**YOUR GOAL**. Down to the last line, set the entries down again exactly.

------------------------------------------------------------

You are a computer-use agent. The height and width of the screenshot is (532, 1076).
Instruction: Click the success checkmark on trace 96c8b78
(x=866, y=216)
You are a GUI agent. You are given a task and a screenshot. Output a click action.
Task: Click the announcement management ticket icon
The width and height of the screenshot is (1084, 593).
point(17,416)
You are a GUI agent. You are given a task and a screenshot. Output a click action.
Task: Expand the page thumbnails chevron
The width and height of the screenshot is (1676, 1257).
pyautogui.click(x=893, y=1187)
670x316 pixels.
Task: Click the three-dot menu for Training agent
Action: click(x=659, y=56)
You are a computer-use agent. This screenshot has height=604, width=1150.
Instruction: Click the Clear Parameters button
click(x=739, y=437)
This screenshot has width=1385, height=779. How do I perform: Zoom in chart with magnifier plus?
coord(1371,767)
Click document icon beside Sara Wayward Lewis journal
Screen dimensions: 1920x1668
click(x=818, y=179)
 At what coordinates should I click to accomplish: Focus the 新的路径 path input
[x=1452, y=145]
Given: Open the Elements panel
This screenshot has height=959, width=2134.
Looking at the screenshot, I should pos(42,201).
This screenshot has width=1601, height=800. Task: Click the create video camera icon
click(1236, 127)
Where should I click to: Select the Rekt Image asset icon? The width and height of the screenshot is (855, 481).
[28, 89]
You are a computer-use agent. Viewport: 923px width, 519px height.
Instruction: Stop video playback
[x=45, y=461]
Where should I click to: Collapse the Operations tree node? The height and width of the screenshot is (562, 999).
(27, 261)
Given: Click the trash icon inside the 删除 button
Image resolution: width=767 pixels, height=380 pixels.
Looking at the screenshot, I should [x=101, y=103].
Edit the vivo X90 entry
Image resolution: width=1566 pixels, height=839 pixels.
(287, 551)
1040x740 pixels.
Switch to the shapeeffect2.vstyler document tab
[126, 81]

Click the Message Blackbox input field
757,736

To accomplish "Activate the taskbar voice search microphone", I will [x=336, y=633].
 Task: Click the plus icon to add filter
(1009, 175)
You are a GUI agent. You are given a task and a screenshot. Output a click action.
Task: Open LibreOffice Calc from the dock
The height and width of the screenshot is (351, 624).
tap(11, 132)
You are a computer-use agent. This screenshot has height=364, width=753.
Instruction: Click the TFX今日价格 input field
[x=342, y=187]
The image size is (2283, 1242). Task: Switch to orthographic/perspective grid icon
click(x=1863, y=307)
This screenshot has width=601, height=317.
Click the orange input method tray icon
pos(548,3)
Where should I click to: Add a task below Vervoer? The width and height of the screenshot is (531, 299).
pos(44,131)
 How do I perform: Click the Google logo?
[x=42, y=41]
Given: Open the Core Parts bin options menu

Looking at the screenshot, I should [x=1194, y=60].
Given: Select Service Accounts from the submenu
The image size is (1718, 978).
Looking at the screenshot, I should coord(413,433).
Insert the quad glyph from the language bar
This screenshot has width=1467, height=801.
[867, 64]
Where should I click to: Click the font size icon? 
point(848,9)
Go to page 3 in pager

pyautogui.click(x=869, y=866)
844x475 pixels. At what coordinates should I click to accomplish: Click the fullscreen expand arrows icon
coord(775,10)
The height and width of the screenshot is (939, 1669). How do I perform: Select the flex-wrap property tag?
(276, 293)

------------------------------------------------------------

**TASK ANSWER**.
You are a computer-use agent. The height and width of the screenshot is (532, 1076).
Instruction: Click the success checkmark on trace 96c8b78
(x=866, y=216)
You are a GUI agent. You are given a task and a screenshot. Output a click action.
Task: Click the announcement management ticket icon
The width and height of the screenshot is (1084, 593).
point(17,416)
You are a GUI agent. You are given a task and a screenshot. Output a click action.
Task: Expand the page thumbnails chevron
The width and height of the screenshot is (1676, 1257).
pyautogui.click(x=893, y=1187)
670x316 pixels.
Task: Click the three-dot menu for Training agent
Action: click(x=659, y=56)
You are a computer-use agent. This screenshot has height=604, width=1150.
Instruction: Click the Clear Parameters button
click(x=739, y=437)
This screenshot has width=1385, height=779. How do I perform: Zoom in chart with magnifier plus?
coord(1371,767)
Click document icon beside Sara Wayward Lewis journal
Screen dimensions: 1920x1668
click(x=818, y=179)
 At what coordinates should I click to accomplish: Focus the 新的路径 path input
[x=1452, y=145]
Given: Open the Elements panel
This screenshot has height=959, width=2134.
Looking at the screenshot, I should pos(42,201).
This screenshot has width=1601, height=800. Task: Click the create video camera icon
click(1236, 127)
Where should I click to: Select the Rekt Image asset icon? The width and height of the screenshot is (855, 481).
[28, 89]
You are a computer-use agent. Viewport: 923px width, 519px height.
Instruction: Stop video playback
[x=45, y=461]
Where should I click to: Collapse the Operations tree node? The height and width of the screenshot is (562, 999).
(27, 261)
Given: Click the trash icon inside the 删除 button
Image resolution: width=767 pixels, height=380 pixels.
Looking at the screenshot, I should [x=101, y=103].
Edit the vivo X90 entry
Image resolution: width=1566 pixels, height=839 pixels.
(287, 551)
1040x740 pixels.
Switch to the shapeeffect2.vstyler document tab
[126, 81]

Click the Message Blackbox input field
757,736

To accomplish "Activate the taskbar voice search microphone", I will [x=336, y=633].
 Task: Click the plus icon to add filter
(1009, 175)
You are a GUI agent. You are given a task and a screenshot. Output a click action.
Task: Open LibreOffice Calc from the dock
The height and width of the screenshot is (351, 624).
tap(11, 132)
You are a computer-use agent. This screenshot has height=364, width=753.
Instruction: Click the TFX今日价格 input field
[x=342, y=187]
The image size is (2283, 1242). Task: Switch to orthographic/perspective grid icon
click(x=1863, y=307)
This screenshot has width=601, height=317.
Click the orange input method tray icon
pos(548,3)
Where should I click to: Add a task below Vervoer? The width and height of the screenshot is (531, 299).
pos(44,131)
 How do I perform: Click the Google logo?
[x=42, y=41]
Given: Open the Core Parts bin options menu

Looking at the screenshot, I should [x=1194, y=60].
Given: Select Service Accounts from the submenu
The image size is (1718, 978).
Looking at the screenshot, I should coord(413,433).
Insert the quad glyph from the language bar
This screenshot has width=1467, height=801.
[867, 64]
Where should I click to: Click the font size icon? 
point(848,9)
Go to page 3 in pager

pyautogui.click(x=869, y=866)
844x475 pixels. At what coordinates should I click to accomplish: Click the fullscreen expand arrows icon
coord(775,10)
The height and width of the screenshot is (939, 1669). How do I perform: Select the flex-wrap property tag?
(276, 293)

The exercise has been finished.